As we neared, I could make out the current line and even the mini-rip that formed from the outflow. The water exiting the trenasse was chocolate-milk muddy, whereas the pond was a cloudy root-beer. Offshore, as we all know, rips concentrate fish. The bigger predator fish use the cloudier water as lions and leopards use Africa’s tall grass.

Well, something very similar happens inshore.

“SAW THAT?” Eddie suddenly shouted from the bow.

“Sure did, Eddie my man!” I smiled.

A school of finger-mullet that had congregated at the trenasse mouth, with their own little mouths gulping at the surface, had suddenly erupted, even sending one of the little 4-inch fish flopping on the muddy bank for a few seconds. Now a big wake creased the broken, grassy shoreline.

It didn’t require a PhD in Fishingology to figure out what was afoot.

“Kill it, Eddie,” Pelayo advised, and Eddie shut off the trolling motor about 100 feet from the bank. We drifted in another 20 feet and I e-a-s-e-d the anchor over.

My cork hit the water actually inside the trenasse. It started drifting out, and I popped it twice. Suddenly a huge swirl enveloped my cork but it stayed up!

“He’s smacking your cork!” Pelayo yelled.

And I knew what was coming next — another smack, another swirl — hah! The cork disappeared. I reeled in a few cranks of slack, felt pressure and reared back with my rod high overhead. The water exploded, I whooped like a lunatic and it was off to the races.

‘Wow!” was all Eddie could manage as the wake headed past us and toward the middle of the pond. “He’s taking off like a striped ape! Like By HEK used to say!”

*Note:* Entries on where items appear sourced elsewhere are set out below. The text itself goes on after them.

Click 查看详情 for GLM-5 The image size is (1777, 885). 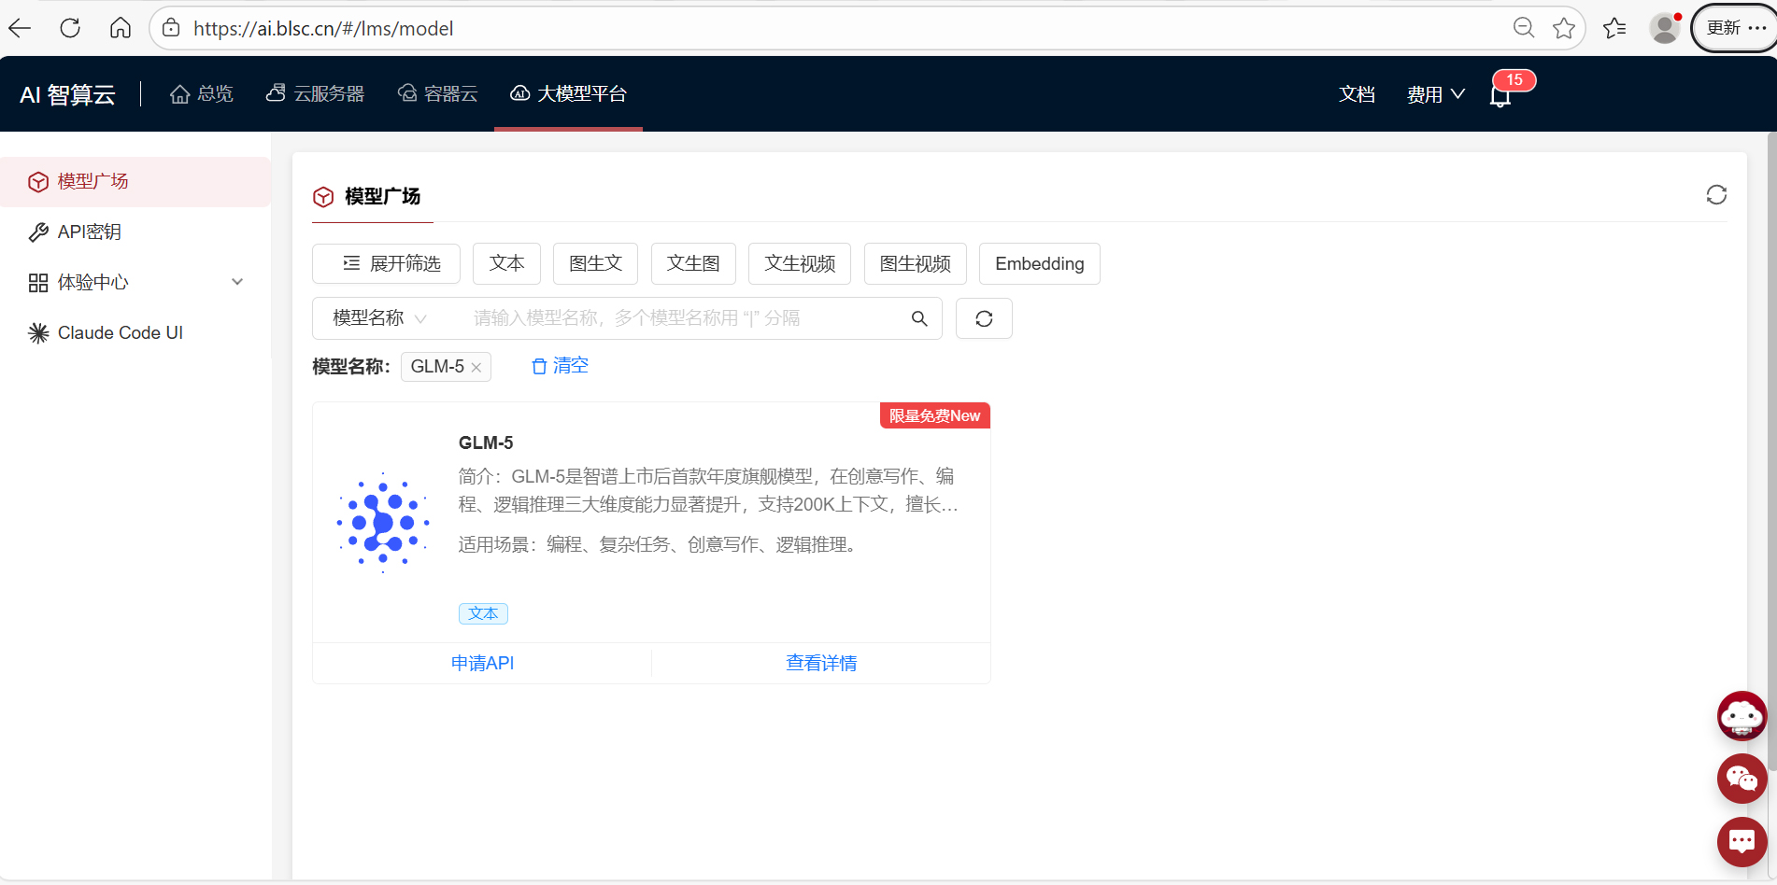click(821, 664)
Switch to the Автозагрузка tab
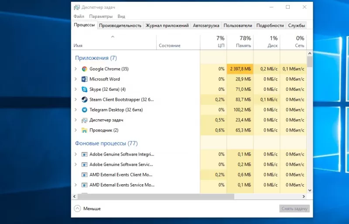This screenshot has height=224, width=349. [x=205, y=26]
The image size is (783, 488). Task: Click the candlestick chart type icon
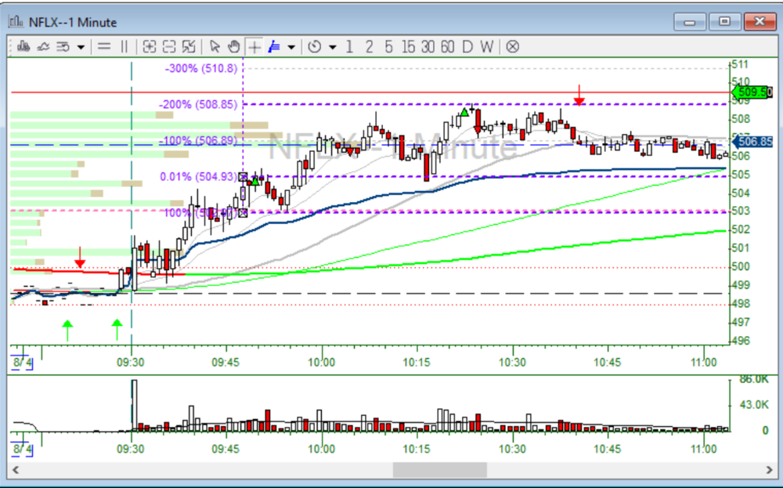[x=23, y=47]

I reeled furiously on my unfashionable spinning reel, knowing all too well how reds take advantage of the slightest slack to throw a hook. But when I reeled in the slack, I felt that heavy, heavenly pressure again, and knew he was on for good.

“YEAH!” I howled again as I raised the rod overhead and the reel started singing.

Since my fish was in the open water now, Pelayo quickly raised his unfashionable spinning outfit, and also cast at the trenasse with a nice chunk of unfashionable shrimp on his beetle. It took him all of three pops before his cork zoomed off sideways (he had it set a little too deep — 2 feet). So he set the hook on another red that frothed the surface before rocketing off, just like mine, into the open water. The bigger ones always seem to do this.

“You can HAVE your beloved bonefish, flyfishing nerds!” Pelayo bellowed. “I’ll take this guy ANYDAY!”

And he held his unfashionable spinning reel to his ear, auditorially savoring the drag’s sweet music.

Then Eddie cast his retro rig — a shad-rig tipped with half an unfashionable chunk of shrimp from his unfashionable spinning outfit. The bait hit near the bank where the mini-rip nudged an eroded grassline, and his cork never appeared. The blaze-orange Styrofoam thing plunged the second it hit the murky water. But this redfish raced off along the shoreline, bowling over a few tufts of grass with the 12-pound mono. I awkwardly netted my own red as Eddie moved past me for a position on the bow to properly play his fish.

Our next six casts, all with unfashionably shrimp-sweetened jigs, yielded two flounder and a gorgeous puppy drum that fought as maniacally as the reds and that — despite his unfashionable chunky physique — has gorgeous white flesh that grills up as beautifully as that of his kissin’ cousin, the redfish.

Flounder hunt minnows and shrimp like most of us hunt deer. They sit around waiting for one to happen by, then they shoot out and grab it. So naturally, they stake out current-washed areas as bottlenecks, like we stake out a creek-crossing or break in a fenceline as a bottleneck for deer. This trenasse outlet, and others like it, are just the ticket for flounder.

We anchored at three more spots almost identical to the first one as we made our way up Muscle Bayou toward Bayou Biloxi, and closed out with 11 reds (seven of them over 6 pounds), two more drum, four more flounder along with those first two school specks — far from a three-man limit, but we had a trip fishermen from anywhere in the U.S. would drool over.

Identical spots are found off Crooked Bayou and Bayous Biloxi, False Mouth and Sue. Aerial photos, even from before Katrina, accurately show most of these thin capillary-like trenasses, which are easy to miss from a boat.

So we’re not talking rocket science here — just dynamite fishing.